You need to unpack the container to access the data

  • You can get the tool to unpack Arcitecta aar containers from our downloads page

  • Almost all operating systems support unpacking zip or tar files (either with double-click via graphical interfaces or command-line tools)

  • The container will be unpacked into a structure reflecting the original data.

 


Indirect shareable links

This means somebody else wants to share data with you and they have sent you a URL to paste in your browser (or use as an argument to Unix tools like wget or curl).  When you paste it into your browser and press return, this will activate a download process.  The difference with direct shareable links is that rather than directly downloading the data, it will download a zip file holding scripts/applications (perhaps a download manager) that itself will download the data for you.

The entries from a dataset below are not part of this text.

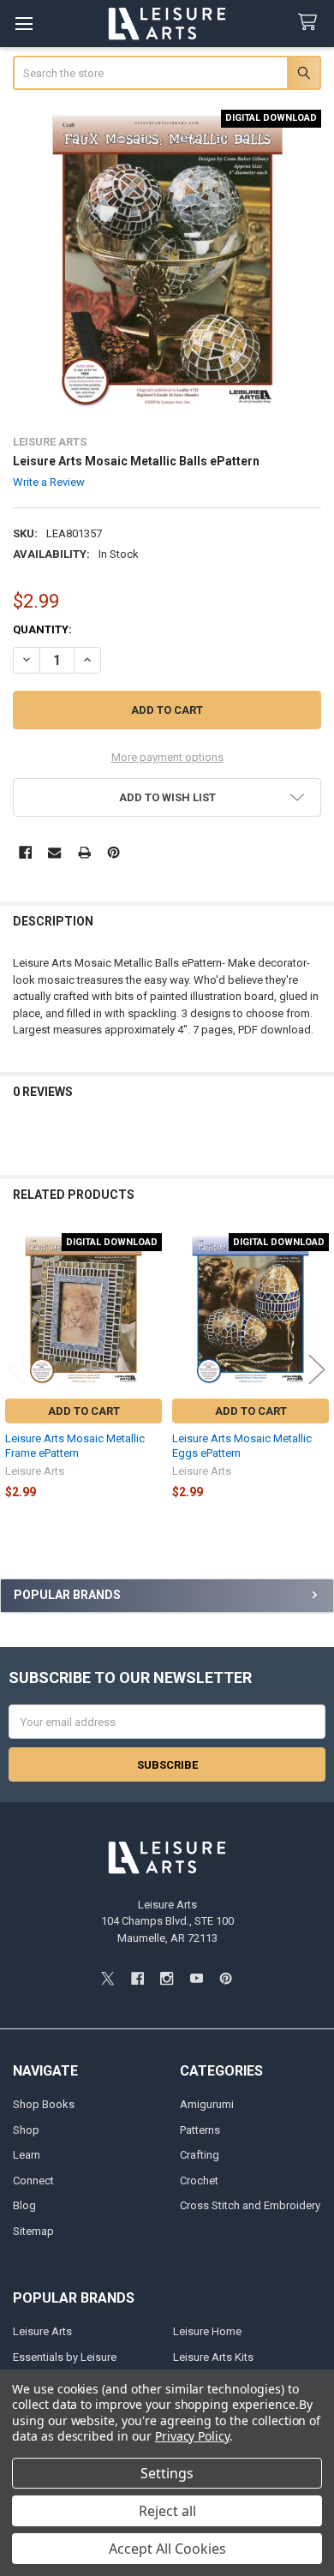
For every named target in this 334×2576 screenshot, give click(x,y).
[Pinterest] (113, 852)
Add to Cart (84, 1411)
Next (317, 1370)
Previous (17, 1370)
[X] (107, 1978)
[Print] (84, 852)
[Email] (54, 852)
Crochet (199, 2180)
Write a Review (49, 482)
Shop (26, 2130)
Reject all (167, 2510)
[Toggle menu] (23, 23)
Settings (167, 2473)
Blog (24, 2205)
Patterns (200, 2130)
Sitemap (33, 2231)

With this approach, the download can be more efficient and robust.

  • Can be restartable

  • Can download in parallel in some cases

After download, unpack the container (it will be a standard zip file) to access the scripts.  We offer two types of data download scripts at present (and the person provisioning your link will have discussed with you which is more suitable). We also offer scripts for Unix and Windows (and both flavours will be in the downloaded zip file).

ATERM wrapper

  • These wrappers need Java 8 installed on the computer you are running them on (contact your local IT if you need help)

  • They utilise the ATERM download command

  • All you needs to do is execute the script (on Unix systems you can make it executable chmod +x <my script> or use the command source to execute it).

  • The script will then fetch the ATERM Jar file and use it to download your data - it will be held in a temporary directory that is deleted after it finishes.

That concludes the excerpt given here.